* [Excerto do texto]:
──────

Contudo, o pior não está na miopia do Presidente da República, mas na cabeça dos que julgam que o país progride por ter mais estradas asfaltadas. O pior é a miopia daqueles que confundem esse asfalto, feito para explorar madeira e tirar carvão, com desenvolvimento. Isso não é apenas vergonhoso. É redundantemente criminoso. 37 anos depois da independência, a água não pode ser um problema neste país.
37 anos depois da independência, não podemos continuar com sedes distritais sem corrente eléctrica. É inadmissível que crianças estudem debaixo da árvore e estendidas na terra num distrito com madeira para dar e vender. Isso é celebrar a incompetência e dar razão aos relatórios que nos colocam como o quarto pior país do Mundo.
Não precisa tanto para esbarrarmos nessa verdade atroz. É só deixar as cidades e penetrar por esse país adentro para descobrir que os direitos humanos dos moçambicanos estão a ser cobardemente violados. Para descobrir distritos que alimentam Maputo de carvão votados ao abandono, onde pessoas comem algas e raízes para sobreviverem à intempérie de serem liderados por pessoas que só sabem olhar para os megaprojectos desta vida. Para pessoas que abrem a boca para falar de prosperidade quando deviam arregaçar as mangas e extirpar a pobreza do país.
Os nossos dirigentes têm de começar a perceber que a pobreza não acaba com discursos. É preciso muito trabalho, mas muito trabalho mesmo. Por outro lado, deviam informar aos seus soldadinhos de chumbo, aqueles que andam nas redes sociais para pregar que o sol é que gira em torno da terra, que os seus actos um dia serão julgados. Ninguém é proibido de gritar hossanas aos seus chefes, mas há verdades que não podemos negar de forma alguma. Até porque fechar os olhos ao sofrimento dos moçambicanos, em nome do amor à Frelimo, é um acto de traição a pátria.

──────

* [Dados extraídos]:
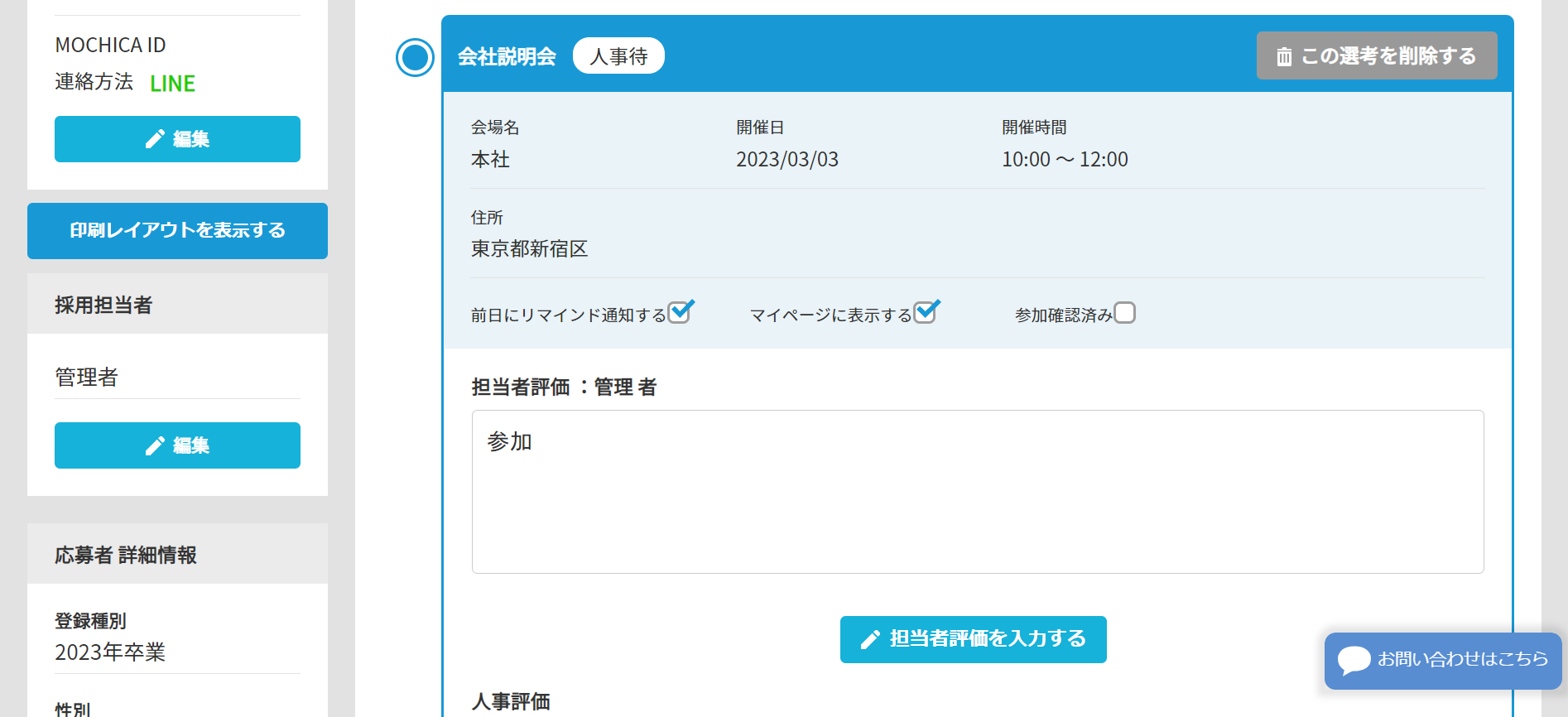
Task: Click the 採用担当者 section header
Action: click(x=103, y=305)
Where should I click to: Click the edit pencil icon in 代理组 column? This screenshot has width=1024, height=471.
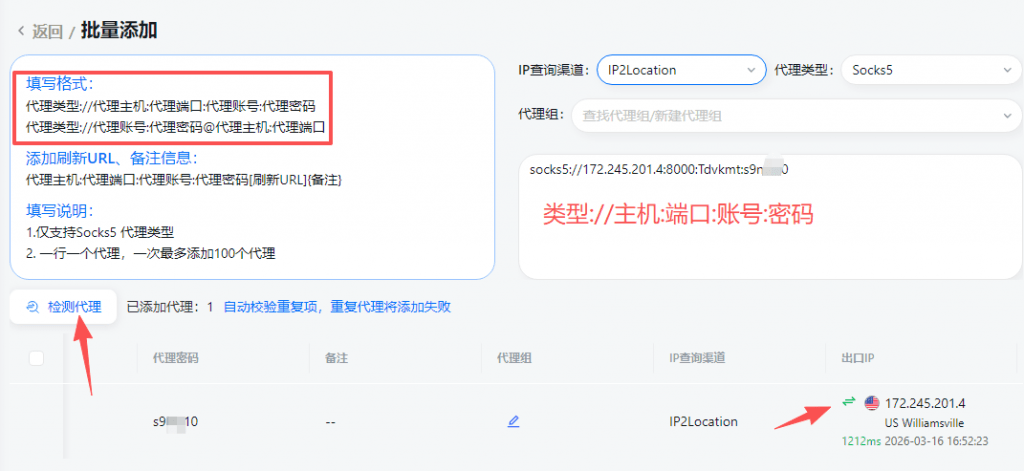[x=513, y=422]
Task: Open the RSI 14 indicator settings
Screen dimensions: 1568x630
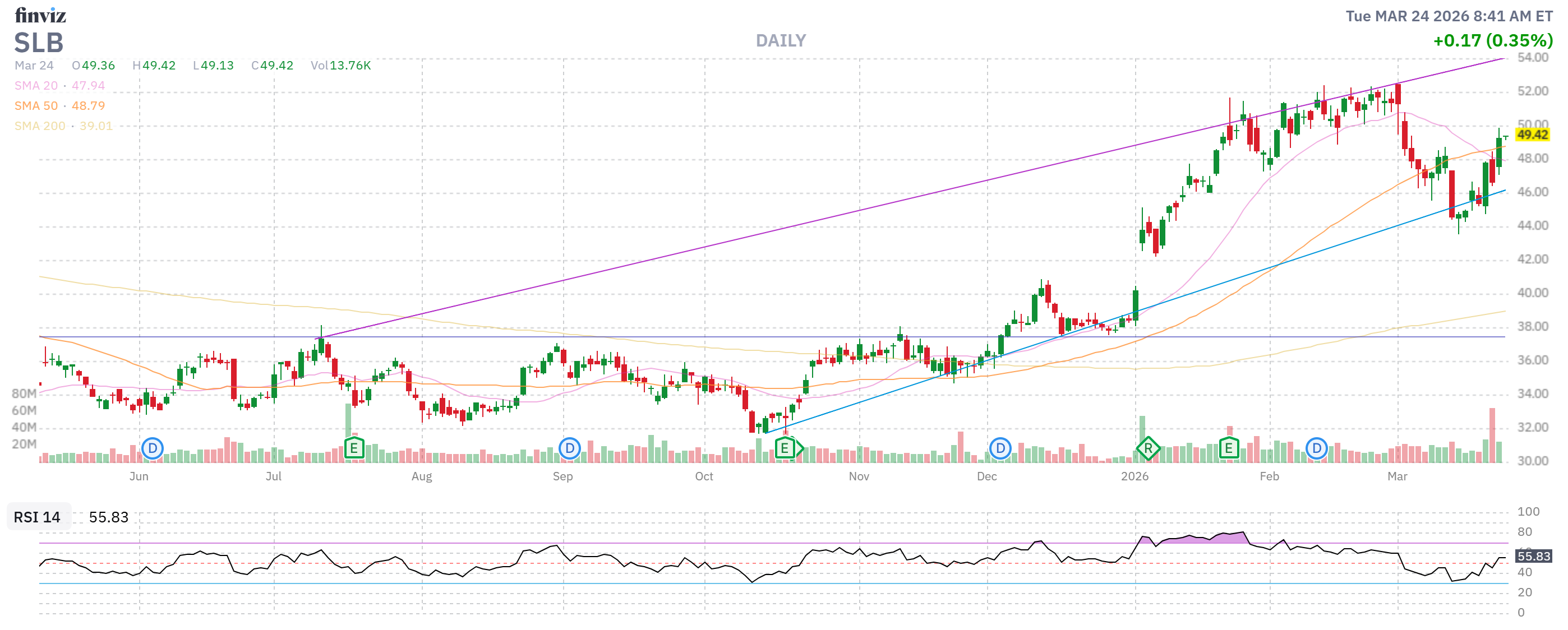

──────

* [Detalhes do exercício]: Reescreve o texto sobre Moçambique desde "37 anos depois da independência, não" até "país do Mundo.", inclusive, trocando "crianças" por "alunos". Não é preciso consultar os registos.

* [Resolução comentada]:
37 anos depois da independência, não podemos continuar com sedes distritais sem corrente eléctrica. É inadmissível que alunos estudem debaixo da árvore e estendidas na terra num distrito com madeira para dar e vender. Isso é celebrar a incompetência e dar razão aos relatórios que nos colocam como o quarto pior país do Mundo.